Pendek kata, pengajaran musik di sekolah-sekolah umum telah terbukti sangat signifikan dalam mendorong dan mengembagkan kecerdasan kognitif anak. Menggabungkan kedua genre musik Barat dan musik tradisi ke dalam kurikuum pendidikan kita pasti akan membawa manfaat yang sangat besar. Oleh karena itu, pemahaman revitalisasi seni musik tradisi haruslah disertai dengan pemikiran jangka panjang yakni disertai pemikiran ke arah proses transmisi genre tersebut kepada generasi muda, sehingga eksistensi genre ini sekaligus dapat terhindar dari kepunahan, di lain fihak prospek pengembangannya secara dinamis akan seiring sejalan dengan perkembangan ilmu pengetahuan dan teknologi yang kita harapkan bersama.

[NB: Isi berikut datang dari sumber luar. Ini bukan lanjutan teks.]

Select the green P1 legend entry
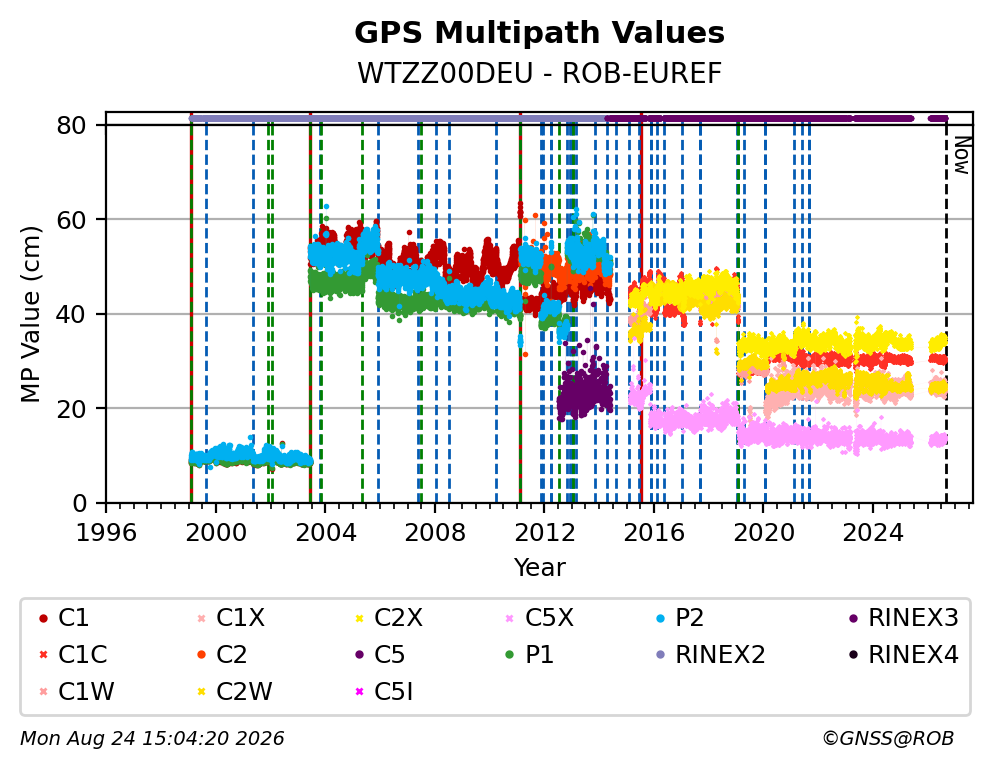This screenshot has width=992, height=769. 530,655
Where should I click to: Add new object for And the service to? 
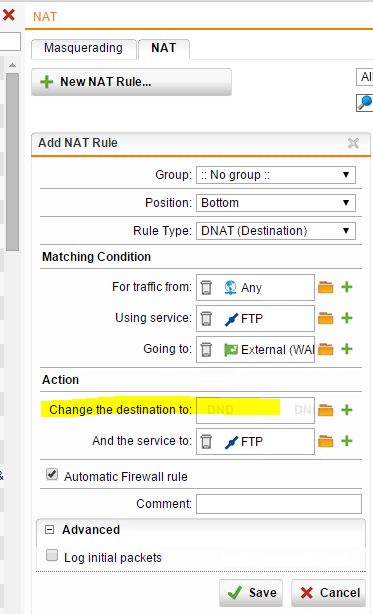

Seni musik tradisi kita yang praktis dan artistic dikawinkan dengan tradisi musik barat yang lebih teoritis dan filosofis. Hal itu hanya mungkin melalui penelitian demi penelitian yang otentik dan memiliki signifikansi dalam penemuan dan pengembangan teori serta estetika seni musik tradisi kita. Di lain fihak, menciptakan masyarakat pendukung yang kini sedang mengalami transformasi budaya hanya mungkin melalui pendidikan formal sejak SD hingga SMU, bahkan kalau mungkin sampai Perguruan Tinggi. Inilah harapan dari segala macam upaya revitalisasi seni musik tradisi kita yang demikian banyak ragam jenisnya itu, dalam persfektif yang lebih menjangkau ke masa depan.
Referensi :
- Bramantyo, Triyono. “Makna dan Hakikat Karya Seni; Sebuah Tinjauan untuk Dasar-dasar Pendidikan Musik di Sekolah Umum,” dalam Jurnal Seni, BP_ISI Jogyakarta, Vol. IV/03, Januari 1999.
- Cooper, Martin. Judgement of Value; Selected Writing on Music, Dominic Cooper (ed.), Oxford University Press, London, 1988.

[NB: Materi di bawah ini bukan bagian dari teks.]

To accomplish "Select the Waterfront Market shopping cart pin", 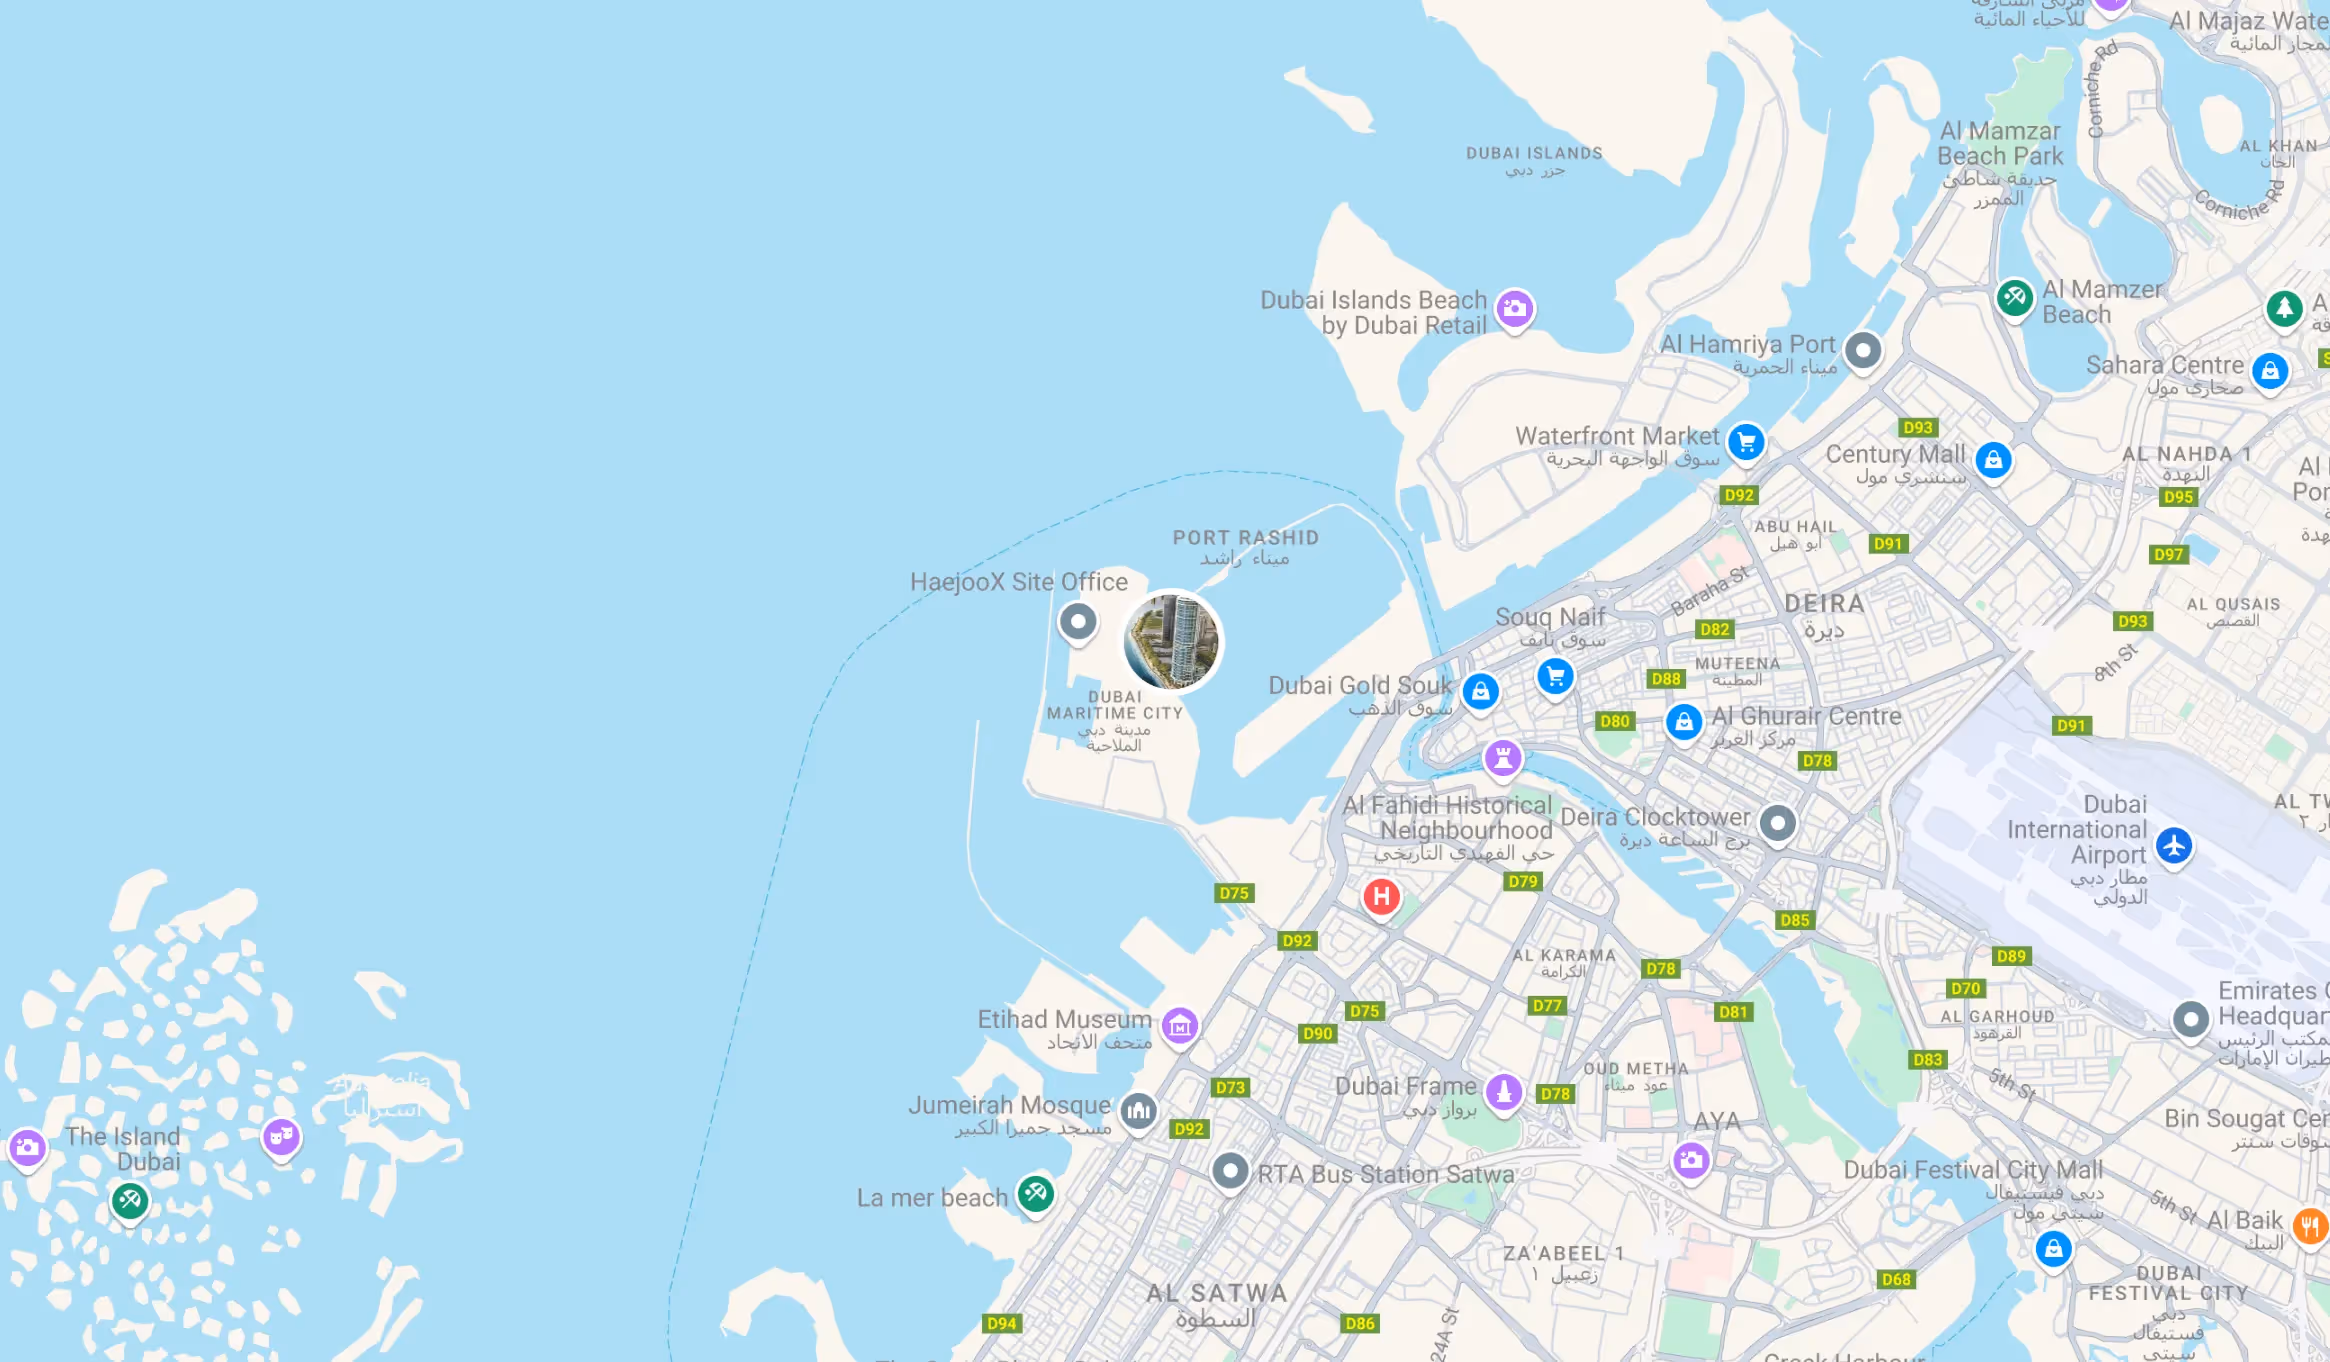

- Fletcher, Peter. Music and education, Oxford University Press, London, 1987.
- Fischer, H.Th. Pengantar Antropologi Kebudayaan, Anas Makruf (penerjemah), PT Pembangunan, Djakarta, 1953.
- Keene, James a. A History of Music Education in the United States, University Press of New England, Hanover and London, 1987.
- Manthei, Mike & Kelly, Seteve N. “Effect of Popular and Classical Background Music on the Math Test Scores of Undergraduate Students,” data download via internet.
- White, Merry. The Japanese Educational Challenge: A Comitment to Children, Kodansha International, Tokyo and New York, 1990 (cetakan ketiga).